(Continued, Part 2)
2.4. Testing
Unit Testing is strongly encouraged and widely practiced at Google. All code used in production is expected to have unit tests, and the code review tool will highlight if source files are added without corresponding tests. Code reviewers usually require that any change which adds new functionality should also add new tests to cover the new functionality. Mocking frameworks (which allow construction of lightweight unit tests even for code with dependencies on heavyweight libraries) are quite popular.
Integration testing and regression testing are also widely practiced.
As discussed in "Presubmit Checks" above, testing can be automatically enforced as part of the code review and commit process.
Google also has automated tools for measuring test coverage. The results are also integrated as an optional layer in the source code browser.
Load testing prior to deployment is also de rigueur at Google. Teams are expected to produce a table or graph showing how key metrics, particularly latency and error rate, vary with the rate of incoming requests.
2.5. Bug tracking
Google uses a bug tracking system called Buganizer for tracking issues: bugs, feature requests, customer issues, and processes (such as releases or clean-up efforts). Bugs are categorized into hierarchical components and each component can have a default assignee and default email list to CC. When sending a source change for review, engineers are prompted to associate the change with a particular issue number.
It is common (though not universal) for teams at Google to regularly scan through open issues in their component(s), prioritizing them and where appropriate assigning them to particular engineers. Some teams have a particular individual responsible for bug triage, others do bug triage in their regular team meetings. Many teams at Google make use of labels on bugs to indicate whether bugs have been triaged, and which release(s) each bug is targeted to be fixed in.
2.6. Programming languages
Software engineers at Google are strongly encouraged to program in one of four officially-approved programming languages at Google: C++, Java, Python, or Go. Minimizing the number of different programming languages used reduces obstacles to code reuse and programmer collaboration.
There are also Google style guides for each language, to ensure that code all across the company is written with similar style, layout, naming conventions, etc. In addition there is a company-wide readability training process, whereby experienced engineers who care about code readability train other engineers in how to write readable, idiomatic code in a particular language, by reviewing a substantial change or series of changes until the reviewer is satisfied that the author knows how to write readable code in that language. Each change that adds non-trivial new code in a particular language must be approved by someone who has passed this “readability” training process in that language.
In addition to these four languages, many specialized domain-specific languages are used for particular purposes (e.g. the build language used for specifying build targets and their dependencies).
Interoperation between these different programming languages is done mainly using Protocol Buffers. Protocol Buffers is a way of encoding structured data in an efficient yet extensible way. It includes a domain-specific language for specifying structured data, together with a compiler that takes in such descriptions and generates code in C++, Java, Python, for constructing, accessing, serializing, and deserializing these objects. Google’s version of Protocol Buffers is integrated with Google’s RPC libraries, enabling simple cross-language RPCs, with serialization and deserialization of requests and responses handled automatically by the RPC framework.
Commonality of process is a key to making development easy even with an enormous code base and a diversity of languages: there is a single set of commands to perform all the usual software engineering tasks (such as check out, edit, build, test, review, commit, file bug report, etc.) and the same commands can be used no matter what project or language. Developers don’t need to learn a new development process just because the code that they are editing happens to be part of a different project or written in a different language.

------

● TO-DO LIST
A) Quote the text on software engineering at Google from "Google also has" up to and including "of incoming requests.".
B) Render this sentence from the text on software engineering at Google in Spanish: "Integration testing and regression testing are also widely practiced."
The entries come from a separate source unrelated to the text on software engineering at Google.

● EXTRACTED ENTRIES

------

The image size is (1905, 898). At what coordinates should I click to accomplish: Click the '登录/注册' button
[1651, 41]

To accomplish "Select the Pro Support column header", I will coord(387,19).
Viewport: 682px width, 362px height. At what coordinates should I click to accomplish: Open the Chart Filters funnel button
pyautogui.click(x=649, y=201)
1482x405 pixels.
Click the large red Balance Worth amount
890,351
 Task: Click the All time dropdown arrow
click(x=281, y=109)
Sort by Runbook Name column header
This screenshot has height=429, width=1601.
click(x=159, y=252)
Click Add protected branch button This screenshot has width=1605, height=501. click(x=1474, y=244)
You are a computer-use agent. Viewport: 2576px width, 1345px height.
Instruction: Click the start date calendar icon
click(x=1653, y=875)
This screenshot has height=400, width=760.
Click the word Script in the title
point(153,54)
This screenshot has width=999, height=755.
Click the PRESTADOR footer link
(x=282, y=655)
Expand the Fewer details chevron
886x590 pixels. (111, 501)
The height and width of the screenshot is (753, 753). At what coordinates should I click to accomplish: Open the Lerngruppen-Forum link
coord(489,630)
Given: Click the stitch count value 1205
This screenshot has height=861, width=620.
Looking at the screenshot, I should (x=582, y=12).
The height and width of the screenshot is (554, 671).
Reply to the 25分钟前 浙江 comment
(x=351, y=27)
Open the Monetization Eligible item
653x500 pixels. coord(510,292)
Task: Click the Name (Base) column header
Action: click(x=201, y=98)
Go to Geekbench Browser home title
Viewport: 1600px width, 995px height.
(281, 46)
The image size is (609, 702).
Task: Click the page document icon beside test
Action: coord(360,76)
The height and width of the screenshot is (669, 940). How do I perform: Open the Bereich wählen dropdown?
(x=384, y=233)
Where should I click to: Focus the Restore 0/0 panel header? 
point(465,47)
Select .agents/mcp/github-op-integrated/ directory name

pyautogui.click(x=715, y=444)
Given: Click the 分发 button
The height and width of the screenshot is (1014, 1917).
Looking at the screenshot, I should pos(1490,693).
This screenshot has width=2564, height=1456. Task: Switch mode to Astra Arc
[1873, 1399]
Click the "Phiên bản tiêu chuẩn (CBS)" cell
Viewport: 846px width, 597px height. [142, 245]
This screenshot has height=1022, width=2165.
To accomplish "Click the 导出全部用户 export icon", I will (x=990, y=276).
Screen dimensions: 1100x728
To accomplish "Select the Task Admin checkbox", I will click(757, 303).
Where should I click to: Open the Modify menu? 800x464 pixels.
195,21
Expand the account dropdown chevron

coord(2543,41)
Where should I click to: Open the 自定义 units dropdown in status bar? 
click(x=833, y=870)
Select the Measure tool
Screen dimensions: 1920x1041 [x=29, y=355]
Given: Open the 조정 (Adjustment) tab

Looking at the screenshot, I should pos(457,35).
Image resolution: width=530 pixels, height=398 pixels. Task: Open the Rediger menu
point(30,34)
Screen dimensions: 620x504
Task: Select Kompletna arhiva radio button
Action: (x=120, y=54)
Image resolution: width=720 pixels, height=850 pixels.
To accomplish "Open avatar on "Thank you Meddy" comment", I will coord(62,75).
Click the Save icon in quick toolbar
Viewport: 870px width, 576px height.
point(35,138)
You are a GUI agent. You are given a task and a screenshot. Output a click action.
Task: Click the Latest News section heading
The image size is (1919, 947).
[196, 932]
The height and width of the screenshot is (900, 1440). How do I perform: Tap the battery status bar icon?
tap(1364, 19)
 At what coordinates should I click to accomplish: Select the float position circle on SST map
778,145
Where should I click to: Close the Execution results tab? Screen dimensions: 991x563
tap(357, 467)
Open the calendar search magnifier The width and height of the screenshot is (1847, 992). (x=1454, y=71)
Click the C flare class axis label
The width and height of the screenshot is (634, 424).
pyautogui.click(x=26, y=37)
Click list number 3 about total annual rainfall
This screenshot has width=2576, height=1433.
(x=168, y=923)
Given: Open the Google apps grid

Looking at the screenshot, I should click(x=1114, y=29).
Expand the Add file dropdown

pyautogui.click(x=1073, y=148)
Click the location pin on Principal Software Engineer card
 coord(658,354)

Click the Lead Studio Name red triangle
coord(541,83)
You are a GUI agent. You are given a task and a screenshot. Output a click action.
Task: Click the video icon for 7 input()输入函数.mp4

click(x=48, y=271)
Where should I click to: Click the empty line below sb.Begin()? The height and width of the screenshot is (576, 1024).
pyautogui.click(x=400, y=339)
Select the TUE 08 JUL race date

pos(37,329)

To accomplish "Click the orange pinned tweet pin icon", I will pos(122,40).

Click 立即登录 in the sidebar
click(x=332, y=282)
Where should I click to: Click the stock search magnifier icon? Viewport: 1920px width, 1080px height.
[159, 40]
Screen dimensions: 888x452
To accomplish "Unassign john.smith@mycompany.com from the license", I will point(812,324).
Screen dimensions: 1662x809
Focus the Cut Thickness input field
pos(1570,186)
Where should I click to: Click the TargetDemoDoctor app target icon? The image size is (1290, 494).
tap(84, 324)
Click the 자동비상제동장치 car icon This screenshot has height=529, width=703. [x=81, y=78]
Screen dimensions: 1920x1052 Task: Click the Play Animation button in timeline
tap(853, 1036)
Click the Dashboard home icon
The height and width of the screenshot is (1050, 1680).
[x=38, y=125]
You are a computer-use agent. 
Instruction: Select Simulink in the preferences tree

------

● SOLUTIONS PER TASK
A)
Google also has automated tools for measuring test coverage. The results are also integrated as an optional layer in the source code browser.
Load testing prior to deployment is also de rigueur at Google. Teams are expected to produce a table or graph showing how key metrics, particularly latency and error rate, vary with the rate of incoming requests.

B) Las pruebas de integración y las pruebas de regresión también se practican ampliamente.